De acordo com o despacho, caberá ao profissional avaliar as benfeitorias e os investimentos feitos pelo Aeroclube na área que ocupa dentro do Aeroporto Estadual de Marília Frank Miloye Milenkovich, atualmente sob concessão da Rede Voa.
A medida também autoriza a indicação de assistentes técnicos tanto pelo Aeroclube quanto pela concessionária, para acompanhamento dos trabalhos e apresentação de quesitos ao perito.
A Rede Voa entrou com o pedido de despejo sob a alegação de que as estruturas do Aeroclube interferem em projetos de expansão do terminal. Segundo representantes do clube, chegou a ser proposta a desocupação mediante pagamento de aluguel estimado em R$ 30 mil mensais.

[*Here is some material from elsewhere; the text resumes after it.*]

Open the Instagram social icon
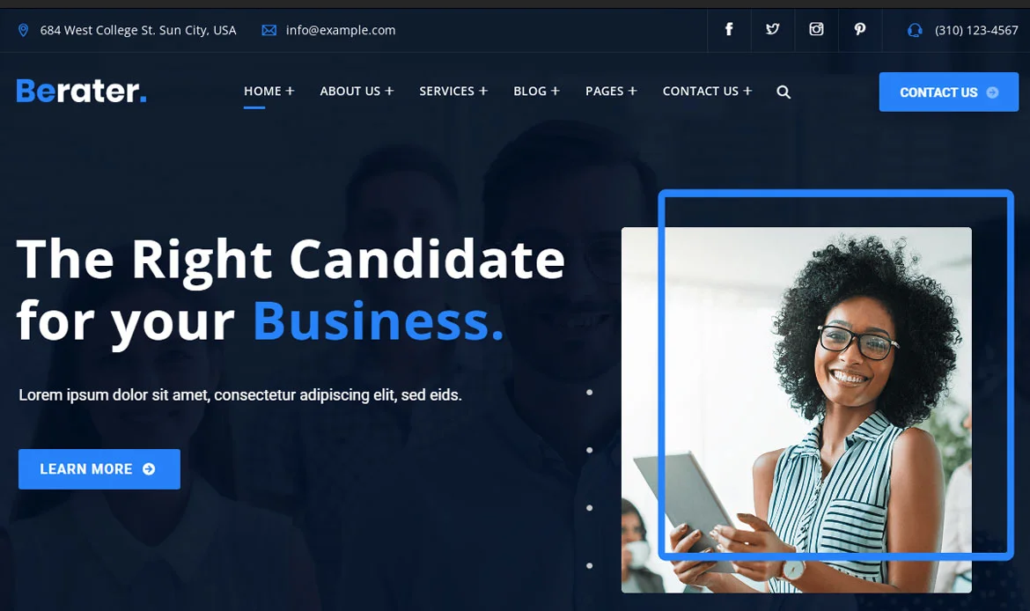This screenshot has height=611, width=1030. coord(816,29)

O Aeroclube, por sua vez, mantém atividades de formação de pilotos, hangaragem, visitas educativas e preservação da memória da aviação regional. O resultado da perícia deve orientar a Justiça na análise do impasse, que envolve não apenas o uso da área, mas também a preservação de um patrimônio histórico da aviação em Marília.